**Data section**.
☆ ☆ ☆ ☆
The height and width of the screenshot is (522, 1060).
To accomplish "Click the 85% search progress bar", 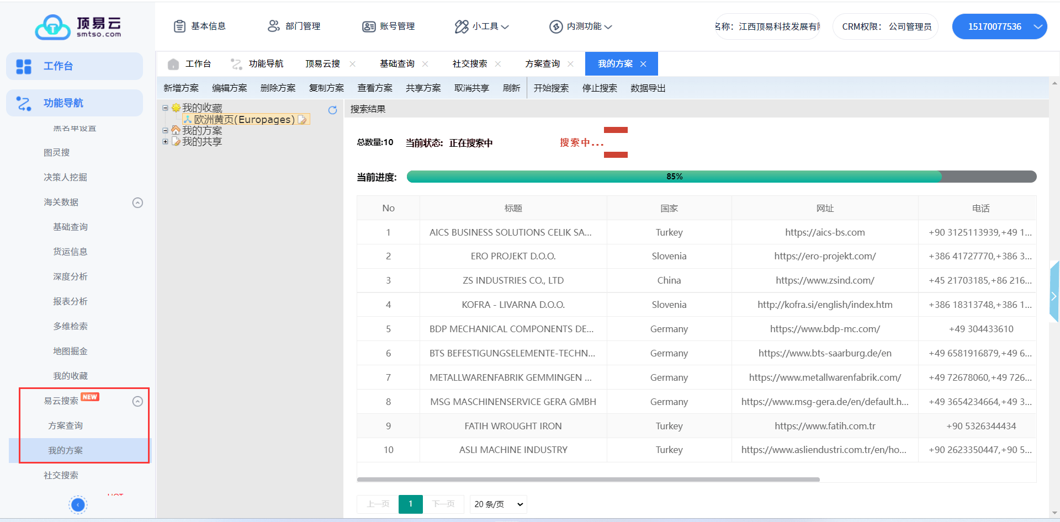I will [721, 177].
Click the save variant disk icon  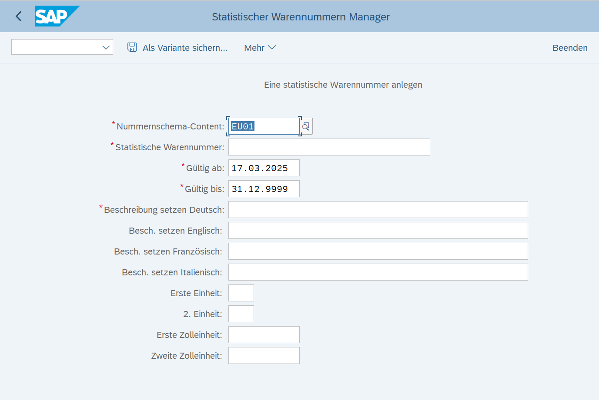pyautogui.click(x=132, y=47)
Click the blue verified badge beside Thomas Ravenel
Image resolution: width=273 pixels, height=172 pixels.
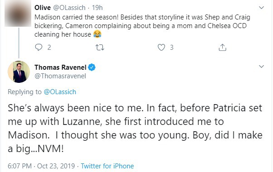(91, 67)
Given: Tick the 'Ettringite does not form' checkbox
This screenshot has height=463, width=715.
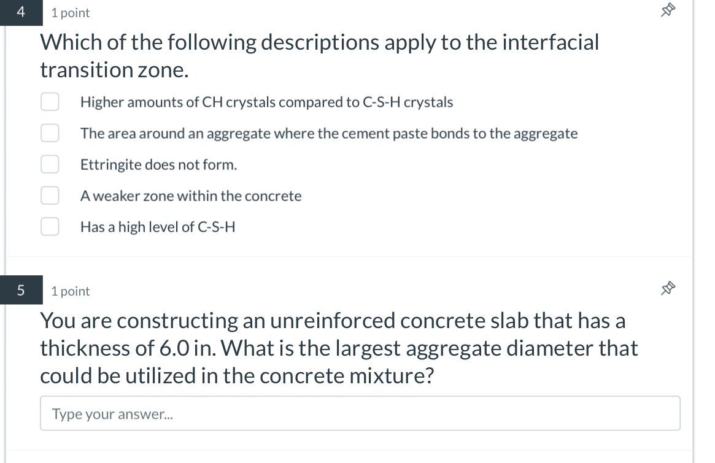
☆ ☆ ☆ ☆
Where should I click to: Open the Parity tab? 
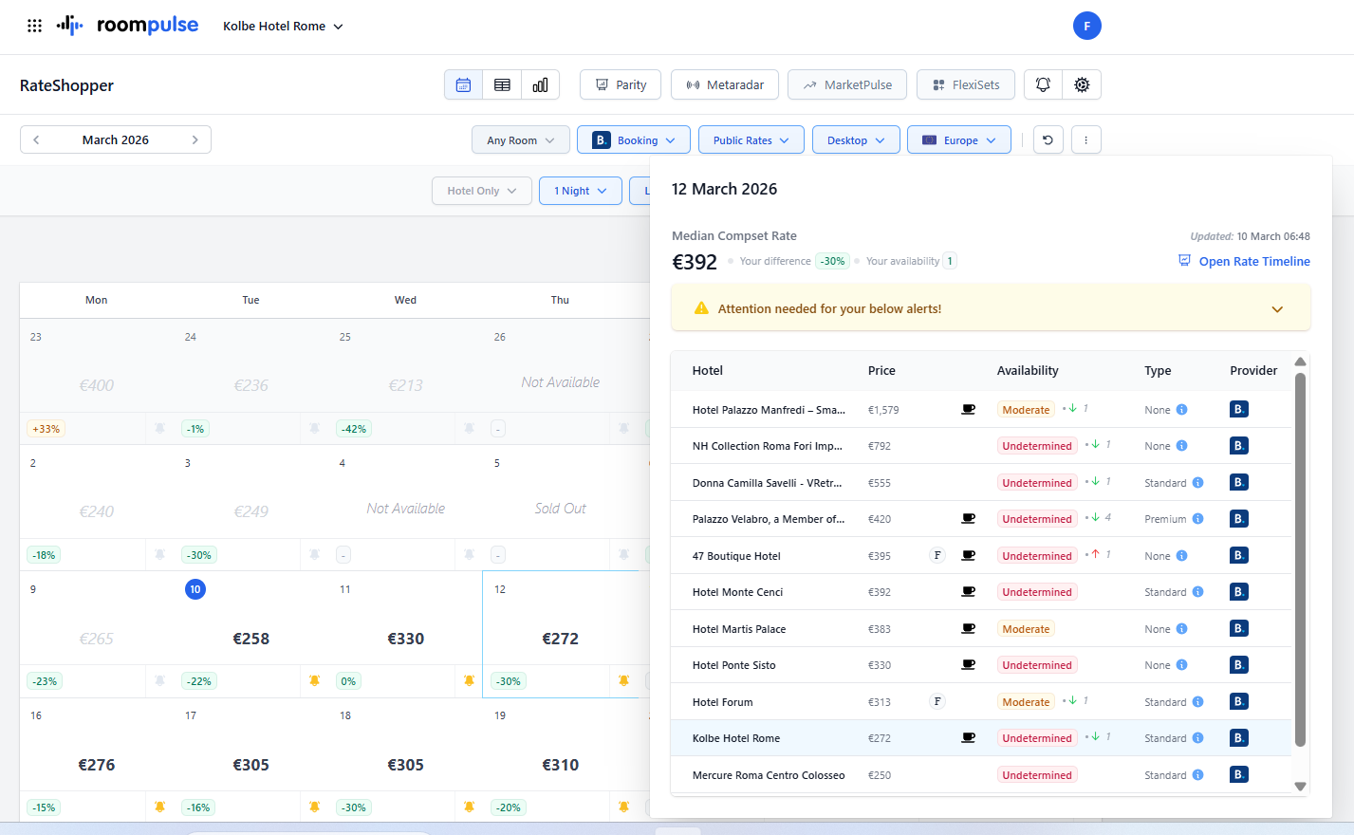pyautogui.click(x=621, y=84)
☆ ☆ ☆ ☆
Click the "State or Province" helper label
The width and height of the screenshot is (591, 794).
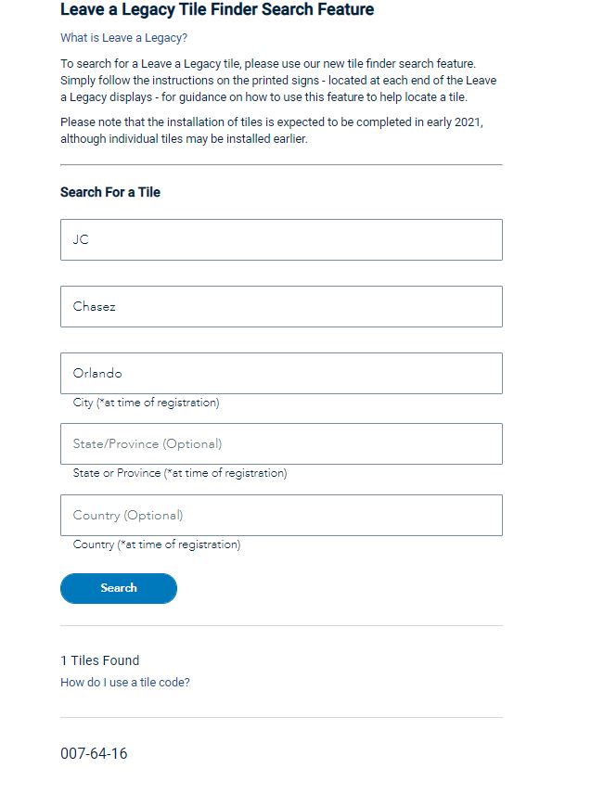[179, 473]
☆ ☆ ☆ ☆
**The problem**.
For this exercise, transcribe exactly the part of the records above that opens with the line containing "Click the blue" and closes with the one containing "This screenshot has height=463, width=715.". Pictures are not part of the copy.

**Task response**.
Click the blue verified badge beside Thomas Ravenel
Image resolution: width=273 pixels, height=172 pixels.
(91, 67)
Given: Tick the 'Ettringite does not form' checkbox
This screenshot has height=463, width=715.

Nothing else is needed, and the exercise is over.